PROBLEM DESCRIPTION: Below is a block of data; give all of it again word for word.

━━━━━ MATERIALS PROVIDED ━━━━━

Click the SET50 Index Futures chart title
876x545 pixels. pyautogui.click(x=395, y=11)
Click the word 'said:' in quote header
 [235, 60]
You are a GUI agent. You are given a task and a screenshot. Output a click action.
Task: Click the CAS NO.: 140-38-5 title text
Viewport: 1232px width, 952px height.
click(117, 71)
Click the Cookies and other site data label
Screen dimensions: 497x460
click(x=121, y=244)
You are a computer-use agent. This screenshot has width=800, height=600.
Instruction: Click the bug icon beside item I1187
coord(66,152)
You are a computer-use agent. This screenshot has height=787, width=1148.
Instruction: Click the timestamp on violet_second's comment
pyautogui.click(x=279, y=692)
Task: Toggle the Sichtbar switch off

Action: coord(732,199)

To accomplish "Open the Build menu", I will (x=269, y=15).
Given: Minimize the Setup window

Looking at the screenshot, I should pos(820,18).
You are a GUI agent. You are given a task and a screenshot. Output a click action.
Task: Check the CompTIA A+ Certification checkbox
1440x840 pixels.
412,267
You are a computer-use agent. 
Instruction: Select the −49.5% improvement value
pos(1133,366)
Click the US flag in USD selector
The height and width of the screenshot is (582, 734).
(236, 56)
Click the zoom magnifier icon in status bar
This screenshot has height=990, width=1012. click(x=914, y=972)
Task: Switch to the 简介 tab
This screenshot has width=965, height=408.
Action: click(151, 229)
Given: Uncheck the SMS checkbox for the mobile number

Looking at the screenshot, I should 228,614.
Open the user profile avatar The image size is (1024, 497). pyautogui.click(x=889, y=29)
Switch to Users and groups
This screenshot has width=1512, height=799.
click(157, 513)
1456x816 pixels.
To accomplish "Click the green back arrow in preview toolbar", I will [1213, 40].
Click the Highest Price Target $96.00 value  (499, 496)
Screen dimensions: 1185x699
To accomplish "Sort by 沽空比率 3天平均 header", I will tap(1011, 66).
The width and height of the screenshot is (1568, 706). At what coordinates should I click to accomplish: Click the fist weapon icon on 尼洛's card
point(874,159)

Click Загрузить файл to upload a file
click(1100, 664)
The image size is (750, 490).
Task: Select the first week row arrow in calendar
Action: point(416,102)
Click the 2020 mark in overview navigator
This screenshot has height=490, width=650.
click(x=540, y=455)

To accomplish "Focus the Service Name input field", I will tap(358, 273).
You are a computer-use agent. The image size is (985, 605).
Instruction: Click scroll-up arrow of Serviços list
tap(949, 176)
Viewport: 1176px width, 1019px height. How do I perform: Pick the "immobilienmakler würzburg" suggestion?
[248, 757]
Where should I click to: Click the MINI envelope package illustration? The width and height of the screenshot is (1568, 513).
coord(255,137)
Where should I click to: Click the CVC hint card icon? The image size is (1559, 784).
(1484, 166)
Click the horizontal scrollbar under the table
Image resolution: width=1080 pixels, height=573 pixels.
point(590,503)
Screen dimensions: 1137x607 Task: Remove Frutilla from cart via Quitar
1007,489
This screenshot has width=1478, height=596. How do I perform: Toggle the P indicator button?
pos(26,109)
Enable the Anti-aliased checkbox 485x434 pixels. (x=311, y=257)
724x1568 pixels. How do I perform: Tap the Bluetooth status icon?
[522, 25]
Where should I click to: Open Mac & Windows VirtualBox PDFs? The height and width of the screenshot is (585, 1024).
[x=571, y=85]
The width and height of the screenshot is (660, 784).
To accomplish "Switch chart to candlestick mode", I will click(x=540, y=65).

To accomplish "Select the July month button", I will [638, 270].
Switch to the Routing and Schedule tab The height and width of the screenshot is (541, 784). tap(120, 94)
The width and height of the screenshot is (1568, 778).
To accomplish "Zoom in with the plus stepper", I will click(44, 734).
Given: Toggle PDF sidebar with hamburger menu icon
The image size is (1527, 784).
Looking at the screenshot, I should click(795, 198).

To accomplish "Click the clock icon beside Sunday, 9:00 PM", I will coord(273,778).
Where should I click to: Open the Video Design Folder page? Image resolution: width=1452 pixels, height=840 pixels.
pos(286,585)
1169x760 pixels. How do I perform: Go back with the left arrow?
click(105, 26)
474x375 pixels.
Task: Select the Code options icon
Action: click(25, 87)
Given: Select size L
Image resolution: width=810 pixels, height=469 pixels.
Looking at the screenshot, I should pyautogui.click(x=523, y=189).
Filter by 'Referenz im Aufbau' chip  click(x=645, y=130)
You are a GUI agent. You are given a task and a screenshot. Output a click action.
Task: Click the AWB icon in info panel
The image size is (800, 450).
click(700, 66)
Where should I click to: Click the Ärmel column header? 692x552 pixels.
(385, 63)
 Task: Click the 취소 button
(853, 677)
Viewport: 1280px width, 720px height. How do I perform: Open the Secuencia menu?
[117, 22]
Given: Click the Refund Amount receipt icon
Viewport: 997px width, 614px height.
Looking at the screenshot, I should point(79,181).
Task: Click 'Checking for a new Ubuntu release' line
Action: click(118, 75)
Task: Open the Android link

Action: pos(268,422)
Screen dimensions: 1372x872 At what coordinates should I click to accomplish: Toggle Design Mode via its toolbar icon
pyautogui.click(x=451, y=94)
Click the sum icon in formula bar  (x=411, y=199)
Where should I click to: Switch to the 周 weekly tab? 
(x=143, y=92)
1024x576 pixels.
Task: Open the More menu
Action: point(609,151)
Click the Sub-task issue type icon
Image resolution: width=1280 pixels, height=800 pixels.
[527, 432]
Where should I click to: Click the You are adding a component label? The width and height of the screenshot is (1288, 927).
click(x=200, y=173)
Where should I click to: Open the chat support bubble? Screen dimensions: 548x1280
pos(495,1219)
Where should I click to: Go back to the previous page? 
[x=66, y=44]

━━━━━

RESULT FOR THIS TASK:
Click the SET50 Index Futures chart title
876x545 pixels. pyautogui.click(x=395, y=11)
Click the word 'said:' in quote header
 [235, 60]
You are a GUI agent. You are given a task and a screenshot. Output a click action.
Task: Click the CAS NO.: 140-38-5 title text
Viewport: 1232px width, 952px height.
click(117, 71)
Click the Cookies and other site data label
Screen dimensions: 497x460
click(x=121, y=244)
You are a computer-use agent. This screenshot has width=800, height=600.
Instruction: Click the bug icon beside item I1187
coord(66,152)
You are a computer-use agent. This screenshot has height=787, width=1148.
Instruction: Click the timestamp on violet_second's comment
pyautogui.click(x=279, y=692)
Task: Toggle the Sichtbar switch off

Action: coord(732,199)

To accomplish "Open the Build menu", I will (x=269, y=15).
Given: Minimize the Setup window

Looking at the screenshot, I should pos(820,18).
You are a GUI agent. You are given a task and a screenshot. Output a click action.
Task: Check the CompTIA A+ Certification checkbox
1440x840 pixels.
412,267
You are a computer-use agent. 
Instruction: Select the −49.5% improvement value
pos(1133,366)
Click the US flag in USD selector
The height and width of the screenshot is (582, 734).
(236, 56)
Click the zoom magnifier icon in status bar
This screenshot has height=990, width=1012. click(x=914, y=972)
Task: Switch to the 简介 tab
This screenshot has width=965, height=408.
Action: click(151, 229)
Given: Uncheck the SMS checkbox for the mobile number

Looking at the screenshot, I should 228,614.
Open the user profile avatar The image size is (1024, 497). pyautogui.click(x=889, y=29)
Switch to Users and groups
This screenshot has width=1512, height=799.
click(157, 513)
1456x816 pixels.
To accomplish "Click the green back arrow in preview toolbar", I will [1213, 40].
Click the Highest Price Target $96.00 value  (499, 496)
Screen dimensions: 1185x699
To accomplish "Sort by 沽空比率 3天平均 header", I will tap(1011, 66).
The width and height of the screenshot is (1568, 706). At what coordinates should I click to accomplish: Click the fist weapon icon on 尼洛's card
point(874,159)

Click Загрузить файл to upload a file
click(1100, 664)
The image size is (750, 490).
Task: Select the first week row arrow in calendar
Action: point(416,102)
Click the 2020 mark in overview navigator
This screenshot has height=490, width=650.
click(x=540, y=455)

To accomplish "Focus the Service Name input field", I will tap(358, 273).
You are a computer-use agent. The image size is (985, 605).
Instruction: Click scroll-up arrow of Serviços list
tap(949, 176)
Viewport: 1176px width, 1019px height. How do I perform: Pick the "immobilienmakler würzburg" suggestion?
[248, 757]
Where should I click to: Click the MINI envelope package illustration? The width and height of the screenshot is (1568, 513).
coord(255,137)
Where should I click to: Click the CVC hint card icon? The image size is (1559, 784).
(1484, 166)
Click the horizontal scrollbar under the table
Image resolution: width=1080 pixels, height=573 pixels.
point(590,503)
Screen dimensions: 1137x607 Task: Remove Frutilla from cart via Quitar
1007,489
This screenshot has width=1478, height=596. How do I perform: Toggle the P indicator button?
pos(26,109)
Enable the Anti-aliased checkbox 485x434 pixels. (x=311, y=257)
724x1568 pixels. How do I perform: Tap the Bluetooth status icon?
[522, 25]
Where should I click to: Open Mac & Windows VirtualBox PDFs? The height and width of the screenshot is (585, 1024).
[x=571, y=85]
The width and height of the screenshot is (660, 784).
To accomplish "Switch chart to candlestick mode", I will click(x=540, y=65).

To accomplish "Select the July month button", I will [638, 270].
Switch to the Routing and Schedule tab The height and width of the screenshot is (541, 784). tap(120, 94)
The width and height of the screenshot is (1568, 778).
To accomplish "Zoom in with the plus stepper", I will click(44, 734).
Given: Toggle PDF sidebar with hamburger menu icon
The image size is (1527, 784).
Looking at the screenshot, I should click(795, 198).

To accomplish "Click the clock icon beside Sunday, 9:00 PM", I will coord(273,778).
Where should I click to: Open the Video Design Folder page? Image resolution: width=1452 pixels, height=840 pixels.
pos(286,585)
1169x760 pixels. How do I perform: Go back with the left arrow?
click(105, 26)
474x375 pixels.
Task: Select the Code options icon
Action: click(25, 87)
Given: Select size L
Image resolution: width=810 pixels, height=469 pixels.
Looking at the screenshot, I should pyautogui.click(x=523, y=189).
Filter by 'Referenz im Aufbau' chip  click(x=645, y=130)
You are a GUI agent. You are given a task and a screenshot. Output a click action.
Task: Click the AWB icon in info panel
The image size is (800, 450).
click(700, 66)
Where should I click to: Click the Ärmel column header? 692x552 pixels.
(385, 63)
 Task: Click the 취소 button
(853, 677)
Viewport: 1280px width, 720px height. How do I perform: Open the Secuencia menu?
[117, 22]
Given: Click the Refund Amount receipt icon
Viewport: 997px width, 614px height.
Looking at the screenshot, I should point(79,181).
Task: Click 'Checking for a new Ubuntu release' line
Action: click(118, 75)
Task: Open the Android link

Action: pos(268,422)
Screen dimensions: 1372x872 At what coordinates should I click to accomplish: Toggle Design Mode via its toolbar icon
pyautogui.click(x=451, y=94)
Click the sum icon in formula bar  (x=411, y=199)
Where should I click to: Switch to the 周 weekly tab? 
(x=143, y=92)
1024x576 pixels.
Task: Open the More menu
Action: point(609,151)
Click the Sub-task issue type icon
Image resolution: width=1280 pixels, height=800 pixels.
[527, 432]
Where should I click to: Click the You are adding a component label? The width and height of the screenshot is (1288, 927).
click(x=200, y=173)
Where should I click to: Open the chat support bubble? Screen dimensions: 548x1280
pos(495,1219)
Where should I click to: Go back to the previous page? 
[x=66, y=44]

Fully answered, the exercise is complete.